Find the equations for two spheres that are tangent to the plane x+y-z=3 and x+y+z=9 and the line x=t , y=2t, z=3t passes through its center.

Preface: This problem was on a test I took yesterday. My professor handed it back today. The relevant equations and work are what he put on my test while grading it. So, I'm more trying to see why the method he chose to use is correct. This problem really threw me for a loop.


Homework Equations


He has the distance from a point to a plane equation: d= |Ax1+By1+Cz1-D|/sqrt(A^2+B^2+C^2).
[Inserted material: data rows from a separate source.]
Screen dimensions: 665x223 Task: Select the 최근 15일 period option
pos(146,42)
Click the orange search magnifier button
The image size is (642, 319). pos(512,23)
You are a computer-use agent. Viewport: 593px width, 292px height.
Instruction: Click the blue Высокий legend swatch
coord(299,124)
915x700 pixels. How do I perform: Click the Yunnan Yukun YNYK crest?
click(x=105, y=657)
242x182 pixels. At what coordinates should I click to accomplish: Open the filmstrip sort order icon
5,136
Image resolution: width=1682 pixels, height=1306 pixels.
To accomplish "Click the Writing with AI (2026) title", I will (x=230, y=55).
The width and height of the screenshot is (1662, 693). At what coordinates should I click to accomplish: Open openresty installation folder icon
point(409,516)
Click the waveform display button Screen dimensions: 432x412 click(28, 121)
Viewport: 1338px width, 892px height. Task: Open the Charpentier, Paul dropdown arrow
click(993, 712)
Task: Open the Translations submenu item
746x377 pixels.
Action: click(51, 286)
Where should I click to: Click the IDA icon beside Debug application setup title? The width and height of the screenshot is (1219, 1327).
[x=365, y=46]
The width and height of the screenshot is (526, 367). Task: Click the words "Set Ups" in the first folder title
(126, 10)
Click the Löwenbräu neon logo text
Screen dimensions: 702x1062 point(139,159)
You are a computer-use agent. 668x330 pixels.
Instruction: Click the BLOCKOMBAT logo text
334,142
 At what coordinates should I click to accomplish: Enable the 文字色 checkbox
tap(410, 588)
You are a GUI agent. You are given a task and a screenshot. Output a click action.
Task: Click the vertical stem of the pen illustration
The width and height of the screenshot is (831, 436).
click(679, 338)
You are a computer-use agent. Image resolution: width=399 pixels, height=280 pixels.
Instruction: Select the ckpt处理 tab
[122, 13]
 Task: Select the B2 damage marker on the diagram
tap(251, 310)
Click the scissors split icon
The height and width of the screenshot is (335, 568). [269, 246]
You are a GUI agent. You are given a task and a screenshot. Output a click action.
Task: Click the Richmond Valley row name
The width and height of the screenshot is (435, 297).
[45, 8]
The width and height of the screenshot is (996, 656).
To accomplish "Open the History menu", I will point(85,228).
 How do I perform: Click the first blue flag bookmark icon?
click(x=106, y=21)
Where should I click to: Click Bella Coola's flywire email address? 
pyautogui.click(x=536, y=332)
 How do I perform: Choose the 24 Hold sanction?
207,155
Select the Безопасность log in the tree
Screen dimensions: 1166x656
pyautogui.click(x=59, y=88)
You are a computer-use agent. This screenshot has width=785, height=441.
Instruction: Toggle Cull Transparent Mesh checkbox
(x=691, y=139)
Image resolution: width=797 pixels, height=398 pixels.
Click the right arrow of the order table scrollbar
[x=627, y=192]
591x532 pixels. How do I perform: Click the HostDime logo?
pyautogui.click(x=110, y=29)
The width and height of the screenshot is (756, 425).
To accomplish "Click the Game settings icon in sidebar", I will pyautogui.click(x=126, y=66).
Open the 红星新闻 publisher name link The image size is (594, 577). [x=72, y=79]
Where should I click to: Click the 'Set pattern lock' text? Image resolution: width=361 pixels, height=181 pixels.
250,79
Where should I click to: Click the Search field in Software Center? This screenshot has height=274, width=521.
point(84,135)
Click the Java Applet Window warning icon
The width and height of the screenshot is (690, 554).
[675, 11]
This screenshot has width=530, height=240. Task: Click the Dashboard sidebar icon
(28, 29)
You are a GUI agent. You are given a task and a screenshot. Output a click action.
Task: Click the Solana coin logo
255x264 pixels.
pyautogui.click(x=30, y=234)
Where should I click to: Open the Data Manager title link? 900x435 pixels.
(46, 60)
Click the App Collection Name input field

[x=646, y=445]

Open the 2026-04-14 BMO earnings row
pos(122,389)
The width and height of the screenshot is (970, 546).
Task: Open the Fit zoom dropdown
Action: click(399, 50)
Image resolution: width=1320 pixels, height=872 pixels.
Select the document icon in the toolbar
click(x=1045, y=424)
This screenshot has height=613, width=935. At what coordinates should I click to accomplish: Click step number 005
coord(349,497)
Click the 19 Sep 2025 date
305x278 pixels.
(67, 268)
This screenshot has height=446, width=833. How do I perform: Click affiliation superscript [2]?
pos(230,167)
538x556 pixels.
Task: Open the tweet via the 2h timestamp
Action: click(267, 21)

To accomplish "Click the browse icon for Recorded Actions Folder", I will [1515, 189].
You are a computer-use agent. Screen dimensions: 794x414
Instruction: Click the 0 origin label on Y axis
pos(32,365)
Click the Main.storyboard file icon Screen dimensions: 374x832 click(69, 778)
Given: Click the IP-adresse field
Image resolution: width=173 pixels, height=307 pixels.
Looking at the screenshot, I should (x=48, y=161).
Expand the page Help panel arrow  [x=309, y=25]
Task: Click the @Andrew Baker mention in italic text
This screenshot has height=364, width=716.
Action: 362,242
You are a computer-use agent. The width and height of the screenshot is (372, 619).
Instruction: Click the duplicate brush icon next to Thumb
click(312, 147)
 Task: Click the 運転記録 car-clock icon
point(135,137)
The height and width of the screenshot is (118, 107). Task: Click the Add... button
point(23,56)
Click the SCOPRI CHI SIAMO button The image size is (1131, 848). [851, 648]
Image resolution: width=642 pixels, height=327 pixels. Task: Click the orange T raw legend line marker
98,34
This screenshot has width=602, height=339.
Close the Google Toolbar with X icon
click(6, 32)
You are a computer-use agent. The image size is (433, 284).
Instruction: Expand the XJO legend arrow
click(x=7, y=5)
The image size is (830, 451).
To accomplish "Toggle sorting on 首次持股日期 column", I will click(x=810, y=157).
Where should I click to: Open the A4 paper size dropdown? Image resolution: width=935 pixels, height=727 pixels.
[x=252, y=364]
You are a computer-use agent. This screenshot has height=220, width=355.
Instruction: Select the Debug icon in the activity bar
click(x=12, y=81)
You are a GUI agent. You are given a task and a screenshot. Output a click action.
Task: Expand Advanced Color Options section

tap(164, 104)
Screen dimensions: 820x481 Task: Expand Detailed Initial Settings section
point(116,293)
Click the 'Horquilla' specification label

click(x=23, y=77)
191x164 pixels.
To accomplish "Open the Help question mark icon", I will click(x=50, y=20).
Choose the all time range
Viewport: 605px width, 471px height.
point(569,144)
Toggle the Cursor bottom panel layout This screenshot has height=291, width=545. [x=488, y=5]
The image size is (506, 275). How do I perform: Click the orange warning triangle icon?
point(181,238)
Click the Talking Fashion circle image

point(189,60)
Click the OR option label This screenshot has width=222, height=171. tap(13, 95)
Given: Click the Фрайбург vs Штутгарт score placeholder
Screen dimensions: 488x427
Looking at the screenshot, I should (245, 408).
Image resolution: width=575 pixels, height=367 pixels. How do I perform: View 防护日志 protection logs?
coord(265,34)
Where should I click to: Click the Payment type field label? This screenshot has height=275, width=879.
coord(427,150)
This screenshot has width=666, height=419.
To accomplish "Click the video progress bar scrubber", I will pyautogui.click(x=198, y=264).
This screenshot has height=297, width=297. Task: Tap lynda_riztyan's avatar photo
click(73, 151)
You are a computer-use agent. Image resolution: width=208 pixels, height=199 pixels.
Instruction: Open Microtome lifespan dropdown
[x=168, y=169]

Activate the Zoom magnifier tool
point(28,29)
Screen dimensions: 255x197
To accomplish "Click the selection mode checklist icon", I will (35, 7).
I'm not sure why this equation was selected- I think it has to do with the fact that we know the center of both spheres, so it would be our point, and the distance from it to the plane would be the radius for each sphere?


The Attempt at a Solution



His work is as follows:
x=t, y=2t, z=3t
(t,2t,3t) = center

t+2t-3t-3/sqrt3 = 3/sqrt3...not sure where the 3/sqrt3 on the right side came from. I know he just plugged in the t's to x+y-z=3, and then used the distance equation.

next I have: |6t-9|=3, solving for t we get t=2,1

plugging those into our center equation, we get (1,2,3) and (2,4,6)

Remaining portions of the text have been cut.